The last section of the book, "The Importance of Design, or What Can Architecture Do?," presents nearly two-dozen built projects in Europe and the United States, most of them examples of supportive housing, with two exceptions: OMA's Seattle Public Library, an inclusive space that offers a number of programs (psychological counseling, medical help, job training, assistance in securing housing) targeted to homeless visitors; and a proposal (now built) for a mausoleum in Santiago, Chile, exclusively for people experiencing homelessness when they died. The architectural standouts are clearly the projects Michael Maltzan has designed for the Skid Row Housing Trust in Los Angeles, including the Star Apartments on the cover.
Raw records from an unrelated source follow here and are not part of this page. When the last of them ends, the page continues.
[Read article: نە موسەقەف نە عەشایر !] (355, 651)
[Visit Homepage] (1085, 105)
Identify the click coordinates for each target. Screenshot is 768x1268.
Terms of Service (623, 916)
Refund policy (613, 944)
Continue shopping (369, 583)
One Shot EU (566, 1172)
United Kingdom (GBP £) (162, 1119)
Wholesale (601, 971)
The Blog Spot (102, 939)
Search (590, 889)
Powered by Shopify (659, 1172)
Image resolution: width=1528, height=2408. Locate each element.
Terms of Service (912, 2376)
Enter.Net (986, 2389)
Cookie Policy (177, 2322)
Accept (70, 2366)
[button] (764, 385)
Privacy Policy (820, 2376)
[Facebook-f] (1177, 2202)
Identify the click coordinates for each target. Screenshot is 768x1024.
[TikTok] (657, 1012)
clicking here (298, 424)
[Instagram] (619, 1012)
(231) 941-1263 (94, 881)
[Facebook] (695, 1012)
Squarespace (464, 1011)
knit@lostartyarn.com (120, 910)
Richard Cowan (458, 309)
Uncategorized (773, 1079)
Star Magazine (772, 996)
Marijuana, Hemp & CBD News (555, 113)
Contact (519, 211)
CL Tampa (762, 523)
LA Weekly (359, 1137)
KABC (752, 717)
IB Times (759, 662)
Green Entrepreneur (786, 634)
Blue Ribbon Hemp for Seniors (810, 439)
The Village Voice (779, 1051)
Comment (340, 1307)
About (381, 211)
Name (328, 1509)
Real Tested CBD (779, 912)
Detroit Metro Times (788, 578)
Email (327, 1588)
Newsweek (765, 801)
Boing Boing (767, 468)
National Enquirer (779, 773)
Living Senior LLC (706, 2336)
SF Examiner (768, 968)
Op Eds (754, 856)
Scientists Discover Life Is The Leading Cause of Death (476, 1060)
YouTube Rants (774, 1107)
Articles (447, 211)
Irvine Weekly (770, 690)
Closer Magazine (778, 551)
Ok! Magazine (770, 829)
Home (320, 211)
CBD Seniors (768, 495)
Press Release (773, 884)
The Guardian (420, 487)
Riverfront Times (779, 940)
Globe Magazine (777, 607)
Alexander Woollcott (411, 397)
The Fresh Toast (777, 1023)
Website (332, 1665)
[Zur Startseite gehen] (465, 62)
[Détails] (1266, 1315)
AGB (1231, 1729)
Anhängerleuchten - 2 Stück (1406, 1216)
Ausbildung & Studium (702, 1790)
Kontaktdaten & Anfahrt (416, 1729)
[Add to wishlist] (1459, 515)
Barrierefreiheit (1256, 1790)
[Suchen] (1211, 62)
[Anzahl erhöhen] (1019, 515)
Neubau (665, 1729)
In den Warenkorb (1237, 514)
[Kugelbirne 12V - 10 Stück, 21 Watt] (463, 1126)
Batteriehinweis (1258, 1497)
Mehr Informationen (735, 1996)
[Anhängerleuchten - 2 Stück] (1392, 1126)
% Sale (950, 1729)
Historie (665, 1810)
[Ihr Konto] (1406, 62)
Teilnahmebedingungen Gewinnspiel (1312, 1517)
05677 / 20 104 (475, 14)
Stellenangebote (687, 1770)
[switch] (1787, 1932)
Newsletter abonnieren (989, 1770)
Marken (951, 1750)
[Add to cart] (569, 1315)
Although most of the other projects don't find architects applying form-making typically reserved for the rich to homeless populations, they offer lessons in other areas, such as adaptive reuse, prefab, and unit layouts. In regards to the last, consistent floor plans and sections that highlight individual units in each project are helpful additions to the usual photographs, texts, and project data. Rounding out the book's offerings are a lengthy bibliography (unfortunately, most sources are in German) and a 16-page stapled glossary with key terms defined in the context of the exhibition, from "address" and "welfare state." Architects interested in doing something about the people in their cities who don't have safe, dignified housing should have this book.